WHAT IS NEEDED =>
In the data that follows, find each line containing "height" and copy it.

PROVIDED ENTRIES =>
____

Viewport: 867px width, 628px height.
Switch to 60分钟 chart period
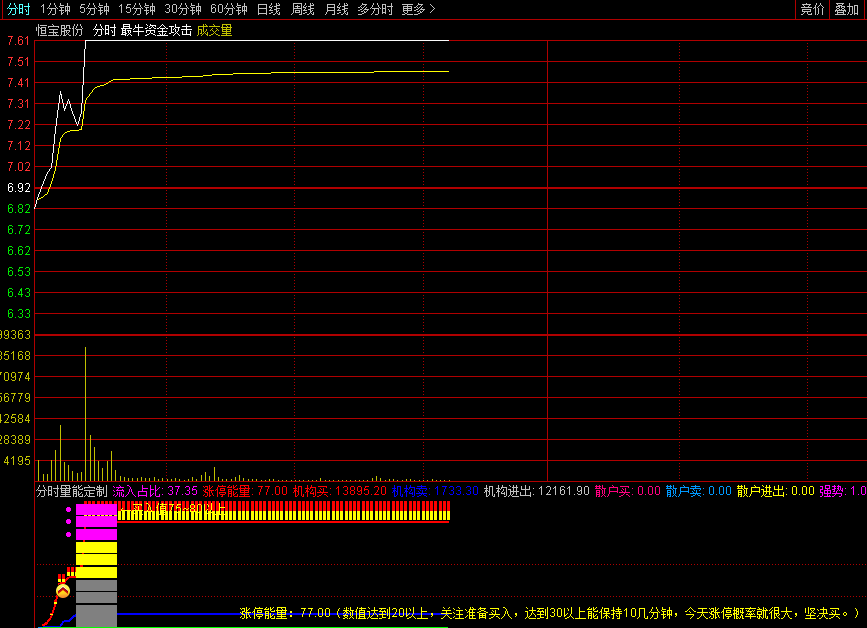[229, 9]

____

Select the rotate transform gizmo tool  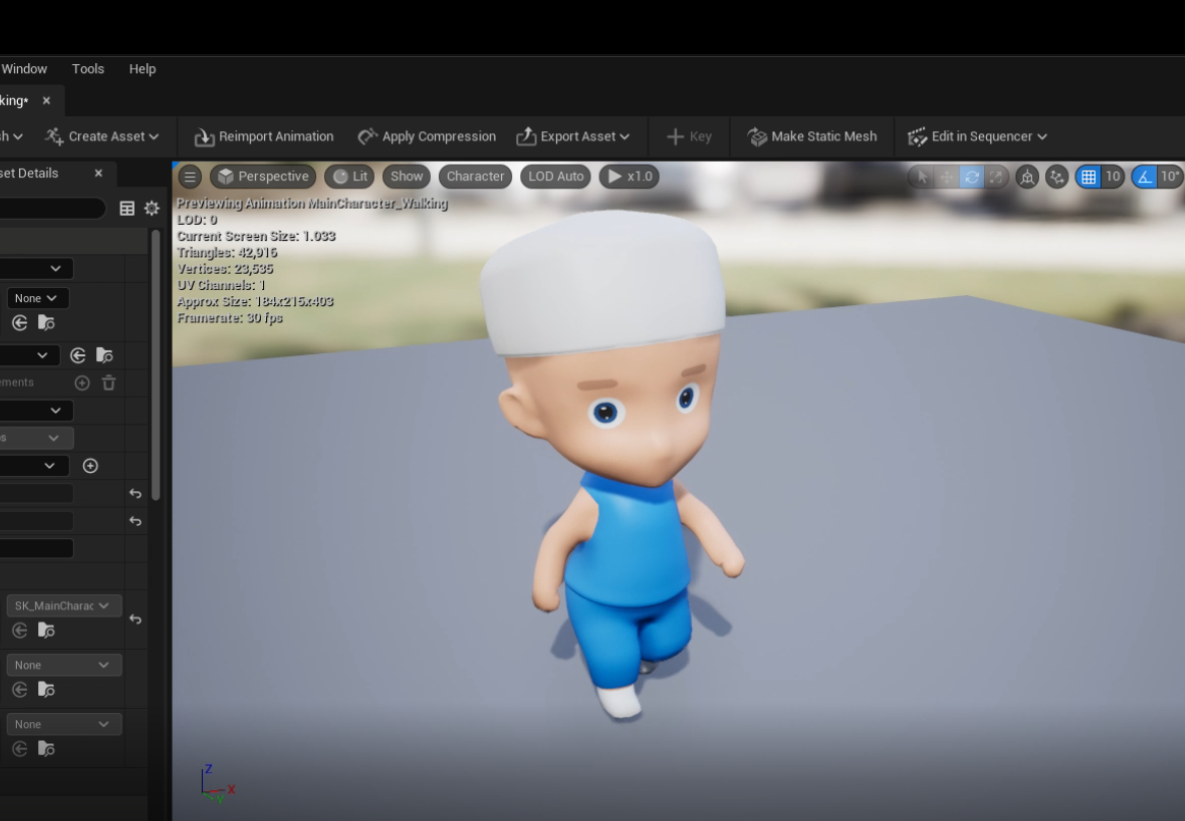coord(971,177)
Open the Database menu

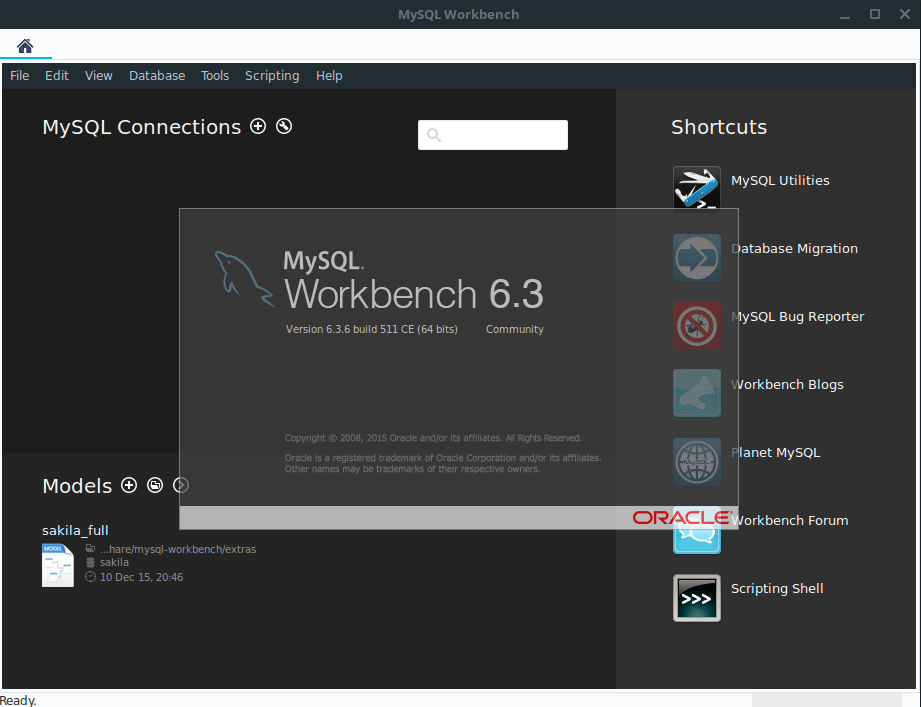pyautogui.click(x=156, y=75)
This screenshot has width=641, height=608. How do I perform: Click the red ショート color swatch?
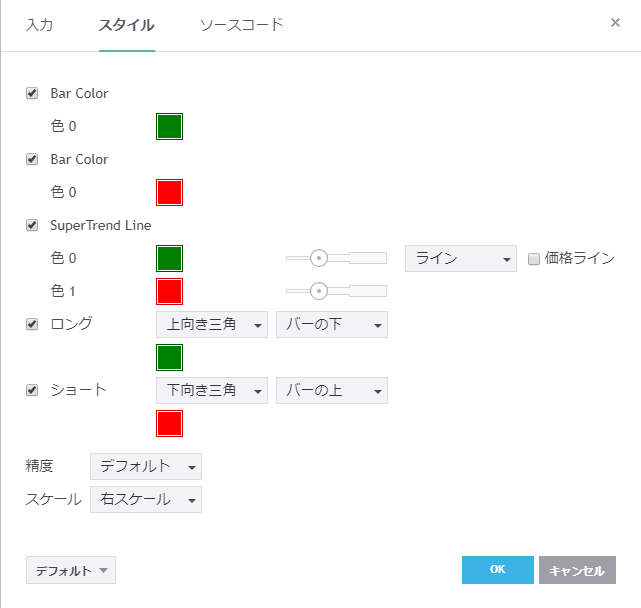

____

RESPONSE =>
Viewport: 867px width, 628px height.
This screenshot has width=641, height=608. How do I perform: Click the red ショート color swatch?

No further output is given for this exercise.